Cos’è la Carruba?                                                                                                                    La carruba (chiamate anche vajane) è il frutto spontaneo dell’albero del carrubo. Il carrubo produce dei baccelli simili a quelli dei fagioli, all’interno di questi baccelli troviamo i semi di carruba che, una volta essiccati, vengono macinati per la produzione della farina di carruba o dello sciroppo di carruba.
Un’ulteriore curiosità: i semi di carruba sono piuttosto pesanti e assai duri. Grazie a queste caratteristiche nel corso del tempo sono stati soprannominati carati, poiché in passato venivano utilizzati come misura dell’oro.

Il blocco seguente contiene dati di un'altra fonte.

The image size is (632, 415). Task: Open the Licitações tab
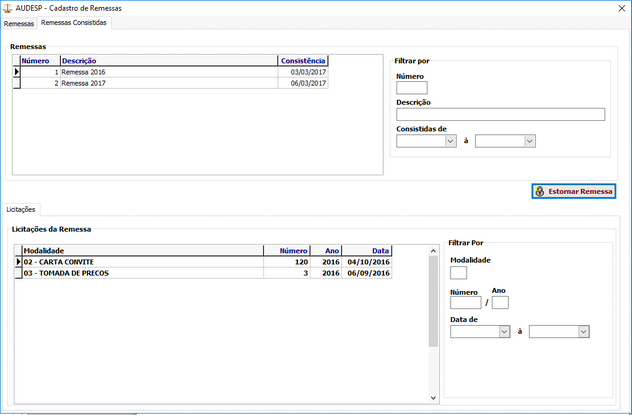pos(21,209)

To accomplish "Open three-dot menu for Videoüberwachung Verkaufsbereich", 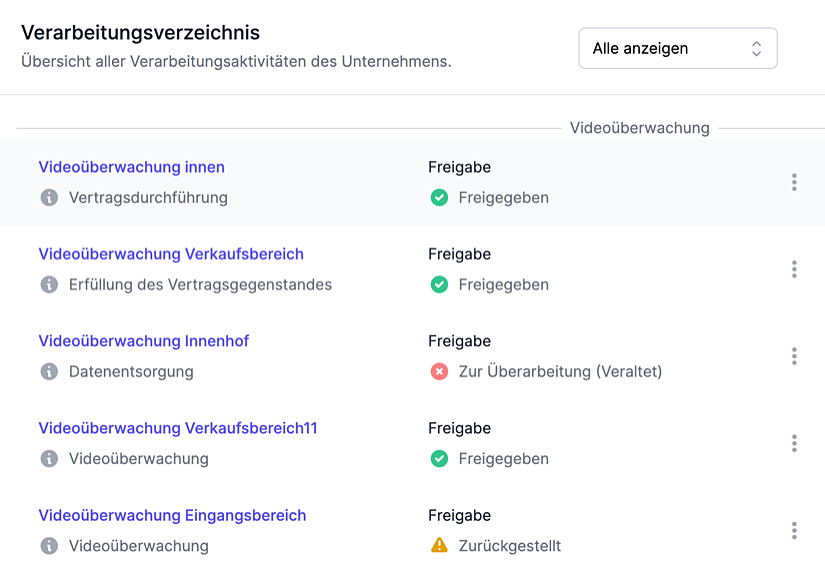I will (x=794, y=269).
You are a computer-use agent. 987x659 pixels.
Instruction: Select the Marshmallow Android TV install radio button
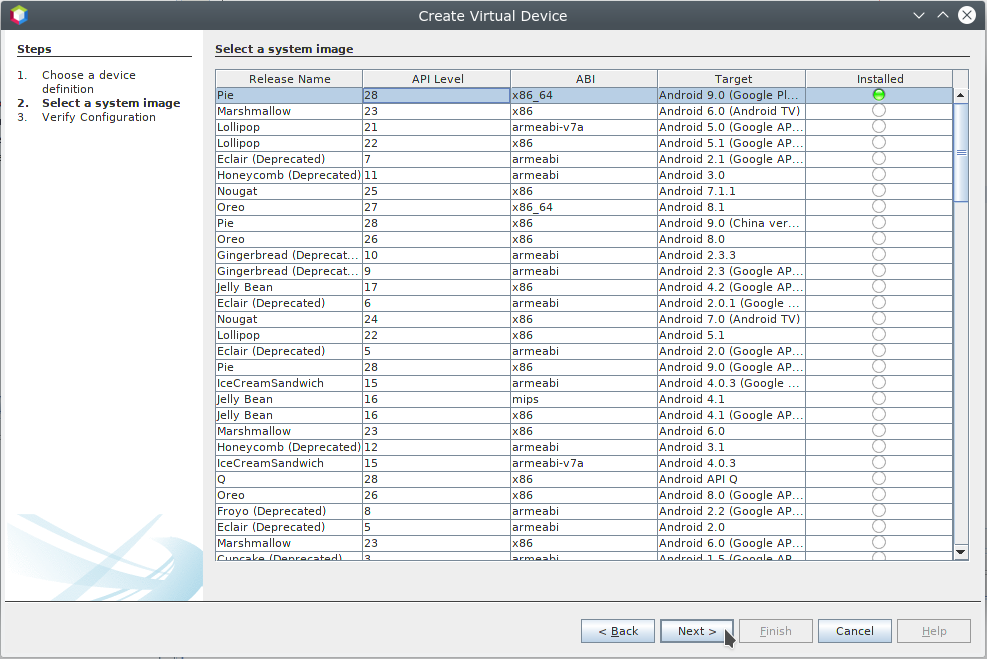[878, 111]
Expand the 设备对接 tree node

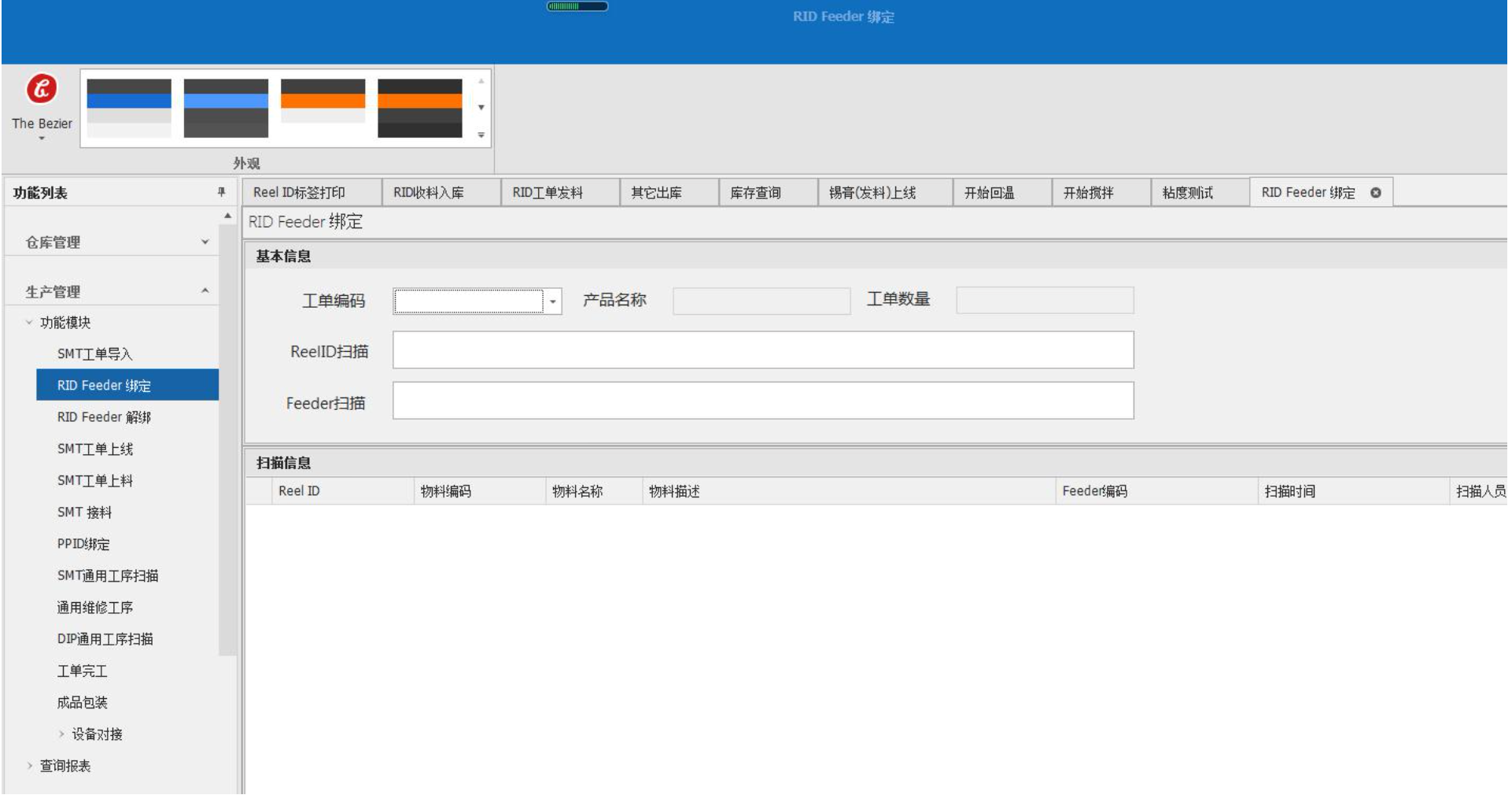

Proprietà e benefici della carruba
La carruba è una validissima alternativa al cacao, rappresenta infatti un’opzione interessante per chi è allergico o intollerante a questo ingrediente; inoltre la ricchezza di fibre insolubili comporta l’abbassamento dei livelli di trigliceridi. Le carrube sono molto ricche di proteine, sali minerali (in particolare elevate quantità di calcio e fosforo, elementi utili per la prevenzione dell’osteoporosi), vitamine e antiossidanti “speciali” (nel particolare flavonoidi) i quali sembra che abbiano delle proprietà benefiche di prevenzione sul cancro.
Si è riscontrato inoltre che lo Sciroppo di Carrube è un ottimo rimedio naturale per la tosse (oltre che delizioso).
Probabilmente non tutti sanno che le carrube sono un alimento privo di glutine e che quindi possono tranquillamente essere consumate da chi soffre di celiachia.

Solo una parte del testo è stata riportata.